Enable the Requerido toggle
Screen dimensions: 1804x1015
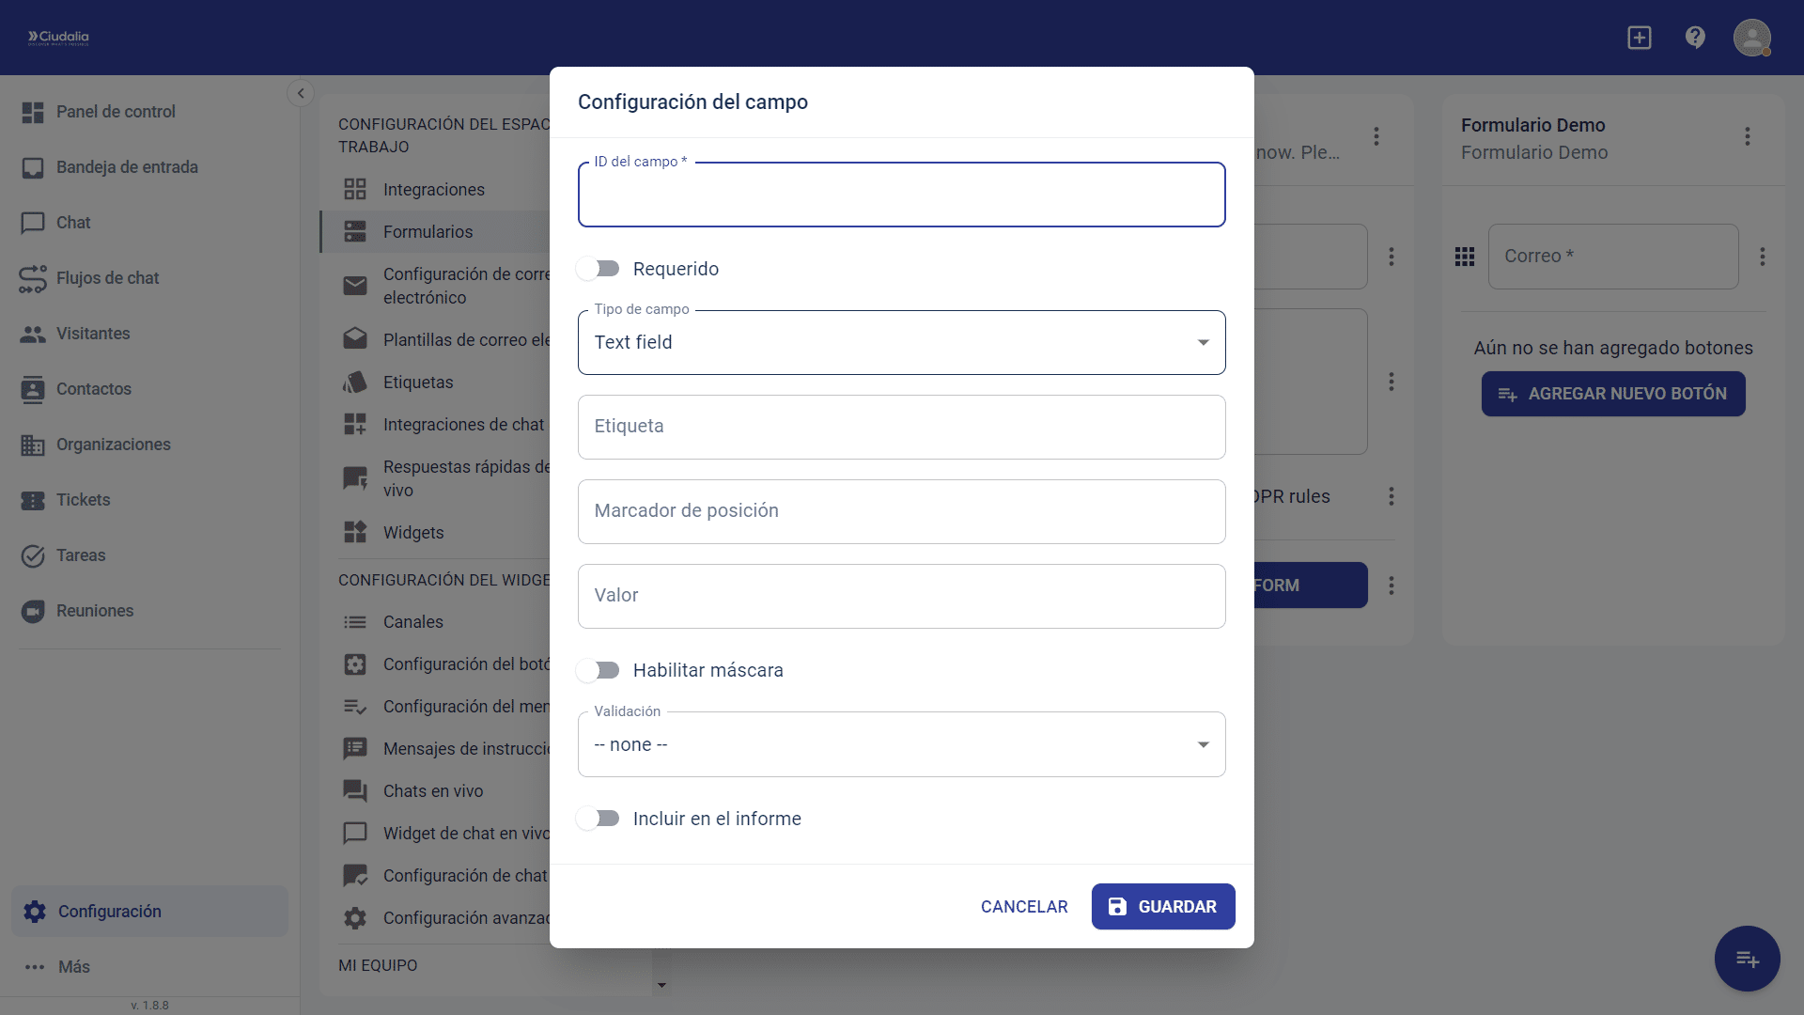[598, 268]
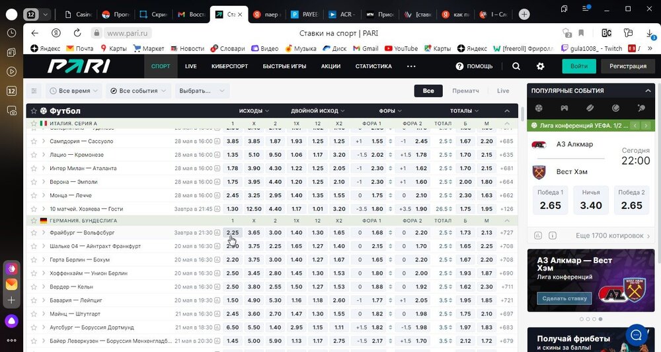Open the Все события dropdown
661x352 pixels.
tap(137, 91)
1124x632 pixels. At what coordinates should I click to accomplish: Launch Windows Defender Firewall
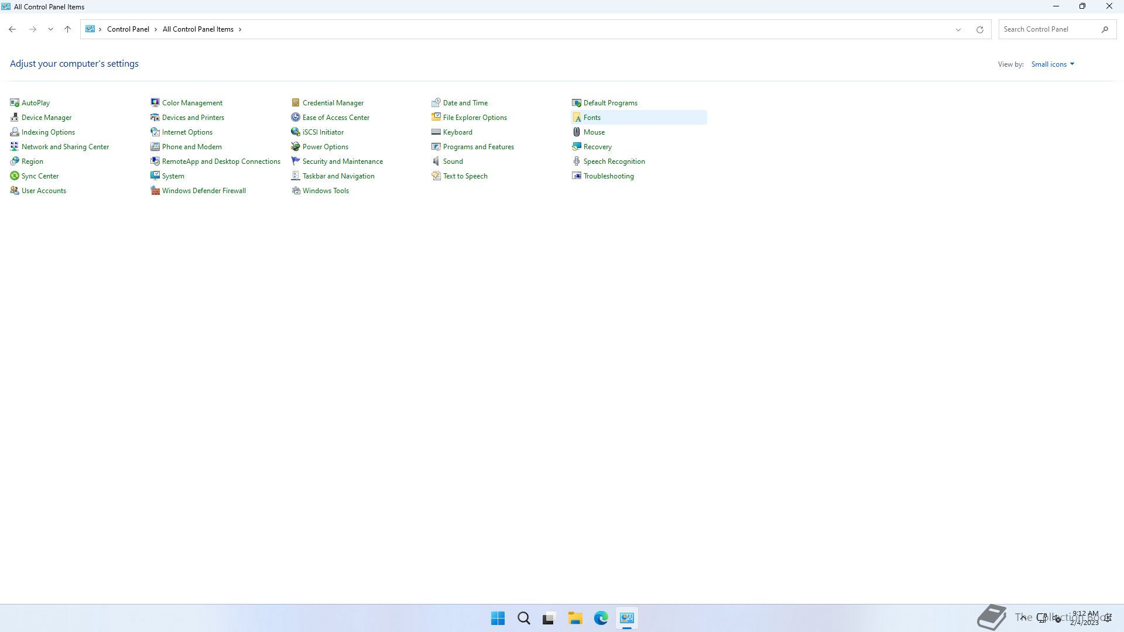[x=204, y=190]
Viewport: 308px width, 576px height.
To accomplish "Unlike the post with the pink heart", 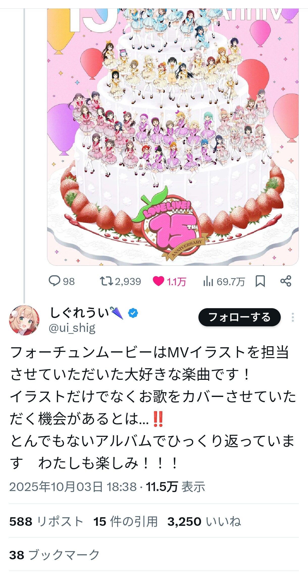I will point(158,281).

*****

• [Exercise brief]
From the items above, pick out each line that contains the word "pixels" and copy those lines in full.

• [Answer below]
661x352 pixels.
1124x632 pixels. At what coordinates should I click to accomplish: Launch Windows Defender Firewall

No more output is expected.